Extended NYT Connections Benchmark: Model Introduction Date vs. Performance by Lab since 2024
Open-source benchmark reveals which labs' models are improving fastest at complex reasoning tasks.
A new open-source benchmarking tool is providing unprecedented visibility into the rapid evolution of large language models. Created by independent researcher Lech Mazur, the extended NYT Connections benchmark tracks performance of models from major AI labs—including OpenAI, Anthropic, Google, and Meta—on the popular word association puzzle since January 2024. Unlike traditional benchmarks that measure capability at a single point in time, this tool visualizes how each lab's models have improved their reasoning and pattern recognition abilities month over month.
The benchmark requires models to identify connections between seemingly unrelated words, testing capabilities like abstract reasoning, common sense knowledge, and lateral thinking. Early data shows significant performance gaps between different model families, with some labs demonstrating faster iterative improvement than others. The tool is already revealing interesting patterns about development velocity and which architectural approaches are yielding the most consistent gains in complex reasoning tasks.

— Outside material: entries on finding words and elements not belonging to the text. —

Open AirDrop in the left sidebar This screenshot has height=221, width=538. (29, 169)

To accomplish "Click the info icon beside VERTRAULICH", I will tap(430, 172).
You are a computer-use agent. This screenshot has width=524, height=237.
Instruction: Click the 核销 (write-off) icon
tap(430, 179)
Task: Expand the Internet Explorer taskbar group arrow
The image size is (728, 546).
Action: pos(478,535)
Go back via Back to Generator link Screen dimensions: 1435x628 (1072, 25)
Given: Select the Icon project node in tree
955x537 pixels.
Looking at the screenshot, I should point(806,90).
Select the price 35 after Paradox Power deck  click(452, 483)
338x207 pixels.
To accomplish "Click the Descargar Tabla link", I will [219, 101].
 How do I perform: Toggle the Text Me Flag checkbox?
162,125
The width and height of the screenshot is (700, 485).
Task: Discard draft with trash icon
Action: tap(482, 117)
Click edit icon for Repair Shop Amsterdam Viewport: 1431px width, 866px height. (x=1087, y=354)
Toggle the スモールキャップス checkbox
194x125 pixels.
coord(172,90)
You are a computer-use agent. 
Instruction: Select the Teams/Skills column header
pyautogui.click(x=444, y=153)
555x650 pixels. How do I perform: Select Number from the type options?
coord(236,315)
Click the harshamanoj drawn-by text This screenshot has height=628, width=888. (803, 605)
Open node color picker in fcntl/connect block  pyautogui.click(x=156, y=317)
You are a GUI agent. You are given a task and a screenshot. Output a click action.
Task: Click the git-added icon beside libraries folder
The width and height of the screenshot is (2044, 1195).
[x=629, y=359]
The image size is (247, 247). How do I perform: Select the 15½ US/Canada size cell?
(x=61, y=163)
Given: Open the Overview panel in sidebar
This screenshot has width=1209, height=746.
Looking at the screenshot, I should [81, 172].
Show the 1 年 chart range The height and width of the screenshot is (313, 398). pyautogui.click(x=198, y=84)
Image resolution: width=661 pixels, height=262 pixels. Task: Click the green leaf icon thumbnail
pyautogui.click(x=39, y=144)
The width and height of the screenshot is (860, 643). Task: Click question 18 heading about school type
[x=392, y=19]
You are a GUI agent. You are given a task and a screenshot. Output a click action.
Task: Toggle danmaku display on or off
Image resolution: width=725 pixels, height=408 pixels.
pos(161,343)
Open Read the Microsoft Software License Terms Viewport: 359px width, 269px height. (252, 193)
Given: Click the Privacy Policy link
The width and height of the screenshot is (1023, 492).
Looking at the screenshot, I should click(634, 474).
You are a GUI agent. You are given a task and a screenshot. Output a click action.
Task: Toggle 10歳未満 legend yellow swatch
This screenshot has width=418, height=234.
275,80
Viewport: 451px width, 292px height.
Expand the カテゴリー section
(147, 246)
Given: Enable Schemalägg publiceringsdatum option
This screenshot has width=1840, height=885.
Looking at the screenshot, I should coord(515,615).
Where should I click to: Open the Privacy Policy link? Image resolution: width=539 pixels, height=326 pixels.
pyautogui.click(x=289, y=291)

Available on GitHub, the benchmark provides researchers and developers with a standardized way to compare model progress across different companies and time periods. This represents a shift toward more transparent, longitudinal evaluation of AI capabilities, moving beyond the snapshot comparisons that have dominated AI benchmarking until now.
- Tracks performance of models from OpenAI, Anthropic, Google, and Meta on NYT Connections puzzles since January 2024
- Measures improvements in complex reasoning and pattern recognition capabilities over time
- Open-source tool available on GitHub provides standardized comparison across labs and development timelines
Why It Matters
Provides transparent, longitudinal data on which AI labs are making the fastest progress in complex reasoning capabilities.